▶ _Fragmento_
⁂

Semejante a Hume y contra el racionalismo, Rousseau otorga a los sentimientos la dirección de la conducta humana. Sus antepasados calvinistas habían afirmado el dogma del pecado original, el defenderá la postura opuesta: la bondad original. Su fe en la naturaleza humana levantó una ola de simpatía en toda Europa. Hasta que las atrocidades de la Revolución francesa descubrieron lo extravagante de su optimismo. Su Emilio aporta el buenismo sentimental que configura la llamada Nueva Pedagogía, hoy desacreditada por su fracaso escolar. Rousseau sustituye el deber moral por la inclinación sentimental, que niega la responsabilidad del individuo y culpa de todos sus males al perverso proceso civilizador de la sociedad. Por ahí se llega hasta nuestros días, a una sociedad entregada a la cultura de la queja.
En esta estela, el romanticismo y el vitalismo provocan un desbordamiento sentimental. La afectividad es considerada no ya como una función vital, sino como la más importante de todas, aquella por la que el ser humano se encuentra enraizado en el mundo, con más valor cognoscitivo que la propia razón. Tal concepción llevada al extremo por Nietzsche, está presente en toda la literatura romántica, en las obras de Dickens, Byron, las hermanas Bronte, en las Rimas de Bécquer o en el Werther de Goethe.
Javier Gomá describe como ha triunfado en nuestra cultura la infiltración sentimental romántica:
“En términos goethianos, la cultura occidental hasta el siglo XVIII es clásica porque ayuda a vivir de forma saludable… Pero todo cambia en el nacimiento de la subjetividad moderna, que muestra una inclinación irresistible por los aspectos mórbidos de la existencia humana, una delectación enfermiza por la decadencia, la corrupción, la abyección, la degradación física y moral. Si la cultura clásica invita al hombre a ser virtuoso, la romántica le incita a que sea auténtico y sincero, sin escamotear los ingredientes más sórdidos y aún repulsivos de su personalidad. Al contrario, la desvergonzada manifestación pública de las patologías físicas y morales es prueba de que el imperativo de autenticidad se ha aplicado gasta el extremo. Surge así una cultura que, en nombre de la sinceridad, presume de exhibir una y otra vez, la enfermedad de la condición humana”.
Una de las tareas de la razón consiste en educar los sentimientos, encauzando su espontaneidad. Podemos sentir el impulso de luchar o el de huir; el impulso de detenernos o de seguir; el de pedir o el de dar. Ante estas múltiples posibilidades el gobierno de la propia vida consistirá en llegar a la conclusión de que algunas de esas voces tienen autoridad y otras no.
Conclusión que corresponde a la razón, pues ella debe saber que la sustancia verdadera de la conducta son los actos con sus consecuencias.
Es el “auriga platónico “quien debe conducir el carro del que tiran los sentimientos.

⁂

▶ _Material proporcionado_

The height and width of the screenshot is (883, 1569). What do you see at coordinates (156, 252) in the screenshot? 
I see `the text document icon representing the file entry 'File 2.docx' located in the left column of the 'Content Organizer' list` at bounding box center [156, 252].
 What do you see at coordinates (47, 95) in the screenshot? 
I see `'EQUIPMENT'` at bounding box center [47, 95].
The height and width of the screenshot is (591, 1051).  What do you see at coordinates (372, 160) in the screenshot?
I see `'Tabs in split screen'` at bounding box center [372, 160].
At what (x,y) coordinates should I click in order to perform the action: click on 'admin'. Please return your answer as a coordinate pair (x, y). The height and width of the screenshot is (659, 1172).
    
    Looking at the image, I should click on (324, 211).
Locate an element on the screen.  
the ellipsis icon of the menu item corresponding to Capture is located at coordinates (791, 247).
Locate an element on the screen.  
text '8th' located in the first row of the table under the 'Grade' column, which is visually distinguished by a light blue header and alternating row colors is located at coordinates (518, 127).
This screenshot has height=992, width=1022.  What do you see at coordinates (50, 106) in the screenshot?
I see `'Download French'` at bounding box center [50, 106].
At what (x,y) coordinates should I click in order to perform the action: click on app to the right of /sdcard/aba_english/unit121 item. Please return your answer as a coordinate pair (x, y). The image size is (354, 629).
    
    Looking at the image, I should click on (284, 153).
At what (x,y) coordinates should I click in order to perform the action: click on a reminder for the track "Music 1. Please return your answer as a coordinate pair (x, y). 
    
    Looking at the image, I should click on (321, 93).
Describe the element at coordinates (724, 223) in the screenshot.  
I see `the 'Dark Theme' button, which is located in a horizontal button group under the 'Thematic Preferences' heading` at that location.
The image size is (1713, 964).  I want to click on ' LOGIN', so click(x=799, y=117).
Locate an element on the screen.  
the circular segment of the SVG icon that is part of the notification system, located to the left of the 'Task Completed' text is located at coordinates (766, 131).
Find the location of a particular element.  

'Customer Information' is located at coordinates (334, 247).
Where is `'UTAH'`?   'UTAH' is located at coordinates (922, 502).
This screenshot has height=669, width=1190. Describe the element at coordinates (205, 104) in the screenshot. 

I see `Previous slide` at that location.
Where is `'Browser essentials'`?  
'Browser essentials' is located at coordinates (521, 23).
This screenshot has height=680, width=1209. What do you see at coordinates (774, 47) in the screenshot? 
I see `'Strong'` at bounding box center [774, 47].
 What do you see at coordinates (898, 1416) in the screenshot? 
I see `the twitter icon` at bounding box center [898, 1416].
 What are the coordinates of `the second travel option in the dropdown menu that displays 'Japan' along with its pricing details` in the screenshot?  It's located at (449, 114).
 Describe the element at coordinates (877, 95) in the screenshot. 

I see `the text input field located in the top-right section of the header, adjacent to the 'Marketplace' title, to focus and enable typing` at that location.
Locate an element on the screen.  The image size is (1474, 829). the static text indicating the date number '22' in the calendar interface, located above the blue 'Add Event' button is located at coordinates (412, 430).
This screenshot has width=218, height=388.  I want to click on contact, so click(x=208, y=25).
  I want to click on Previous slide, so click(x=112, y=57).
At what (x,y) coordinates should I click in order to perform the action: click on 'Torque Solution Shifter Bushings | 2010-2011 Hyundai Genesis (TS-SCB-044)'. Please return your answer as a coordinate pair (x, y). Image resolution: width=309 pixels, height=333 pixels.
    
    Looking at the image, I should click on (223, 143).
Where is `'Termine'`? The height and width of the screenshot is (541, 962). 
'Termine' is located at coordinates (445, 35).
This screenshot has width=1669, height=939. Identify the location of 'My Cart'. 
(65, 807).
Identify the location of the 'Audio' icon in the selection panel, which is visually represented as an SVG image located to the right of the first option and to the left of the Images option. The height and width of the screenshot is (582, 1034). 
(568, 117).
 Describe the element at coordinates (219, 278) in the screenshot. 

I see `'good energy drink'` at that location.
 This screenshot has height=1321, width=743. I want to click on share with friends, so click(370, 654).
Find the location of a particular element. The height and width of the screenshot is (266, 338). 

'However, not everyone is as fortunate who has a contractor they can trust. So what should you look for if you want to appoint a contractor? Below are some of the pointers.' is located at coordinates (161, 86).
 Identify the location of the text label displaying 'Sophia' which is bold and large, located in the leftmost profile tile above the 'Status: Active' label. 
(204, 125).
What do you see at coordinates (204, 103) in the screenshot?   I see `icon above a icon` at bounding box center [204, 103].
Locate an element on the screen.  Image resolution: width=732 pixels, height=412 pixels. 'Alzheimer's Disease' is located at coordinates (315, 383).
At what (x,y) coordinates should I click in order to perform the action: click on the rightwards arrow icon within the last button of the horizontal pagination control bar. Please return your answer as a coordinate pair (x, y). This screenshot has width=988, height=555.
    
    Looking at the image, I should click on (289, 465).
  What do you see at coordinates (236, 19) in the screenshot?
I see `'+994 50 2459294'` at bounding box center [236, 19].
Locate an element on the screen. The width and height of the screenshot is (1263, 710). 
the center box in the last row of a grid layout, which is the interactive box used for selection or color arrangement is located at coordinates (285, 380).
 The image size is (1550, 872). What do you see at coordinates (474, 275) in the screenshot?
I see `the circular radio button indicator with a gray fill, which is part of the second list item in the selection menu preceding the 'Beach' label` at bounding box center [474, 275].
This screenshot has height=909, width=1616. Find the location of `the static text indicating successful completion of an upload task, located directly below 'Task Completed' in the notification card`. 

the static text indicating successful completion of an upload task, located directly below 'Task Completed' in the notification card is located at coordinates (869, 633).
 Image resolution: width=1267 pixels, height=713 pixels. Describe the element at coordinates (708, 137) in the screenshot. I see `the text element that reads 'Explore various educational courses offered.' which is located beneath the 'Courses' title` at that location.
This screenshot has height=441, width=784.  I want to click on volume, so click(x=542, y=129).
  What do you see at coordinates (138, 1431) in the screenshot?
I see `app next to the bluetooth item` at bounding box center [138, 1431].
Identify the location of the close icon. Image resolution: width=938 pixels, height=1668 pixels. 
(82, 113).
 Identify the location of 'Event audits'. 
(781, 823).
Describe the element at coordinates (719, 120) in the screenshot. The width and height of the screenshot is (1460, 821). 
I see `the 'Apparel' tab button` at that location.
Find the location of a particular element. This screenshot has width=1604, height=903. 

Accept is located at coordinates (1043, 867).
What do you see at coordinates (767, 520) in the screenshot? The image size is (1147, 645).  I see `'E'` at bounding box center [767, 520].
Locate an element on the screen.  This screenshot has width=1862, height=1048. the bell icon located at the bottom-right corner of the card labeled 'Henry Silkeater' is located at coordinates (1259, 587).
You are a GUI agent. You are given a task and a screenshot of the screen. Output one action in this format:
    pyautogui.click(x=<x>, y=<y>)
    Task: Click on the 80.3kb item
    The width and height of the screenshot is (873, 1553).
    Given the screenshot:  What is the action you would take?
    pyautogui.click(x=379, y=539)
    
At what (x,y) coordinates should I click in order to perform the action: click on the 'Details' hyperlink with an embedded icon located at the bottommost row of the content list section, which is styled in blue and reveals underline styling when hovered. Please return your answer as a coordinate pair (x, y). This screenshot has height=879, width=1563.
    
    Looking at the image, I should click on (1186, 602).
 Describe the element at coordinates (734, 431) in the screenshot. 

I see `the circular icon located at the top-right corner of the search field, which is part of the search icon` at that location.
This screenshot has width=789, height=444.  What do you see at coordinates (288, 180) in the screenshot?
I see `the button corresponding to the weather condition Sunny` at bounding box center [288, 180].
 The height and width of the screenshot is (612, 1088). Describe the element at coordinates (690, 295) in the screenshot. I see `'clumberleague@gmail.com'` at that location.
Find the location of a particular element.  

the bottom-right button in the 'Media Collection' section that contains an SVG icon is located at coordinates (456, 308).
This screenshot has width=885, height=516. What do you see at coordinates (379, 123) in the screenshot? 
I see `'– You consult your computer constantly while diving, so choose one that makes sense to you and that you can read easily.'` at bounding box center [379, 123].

⁂

▶ _Consigna_
Responde a estas preguntas sobre el fragmento:
1. ¿Qué dogma habían afirmado los antepasados calvinistas de Rousseau?
2. ¿Quién llevó al extremo la concepción de la afectividad como la función vital más importante?
3. ¿Quién debe conducir el carro del que tiran los sentimientos?

▶ _Respuesta escrita_
1. El dogma del pecado original.
2. Nietzsche.
3. El auriga platónico.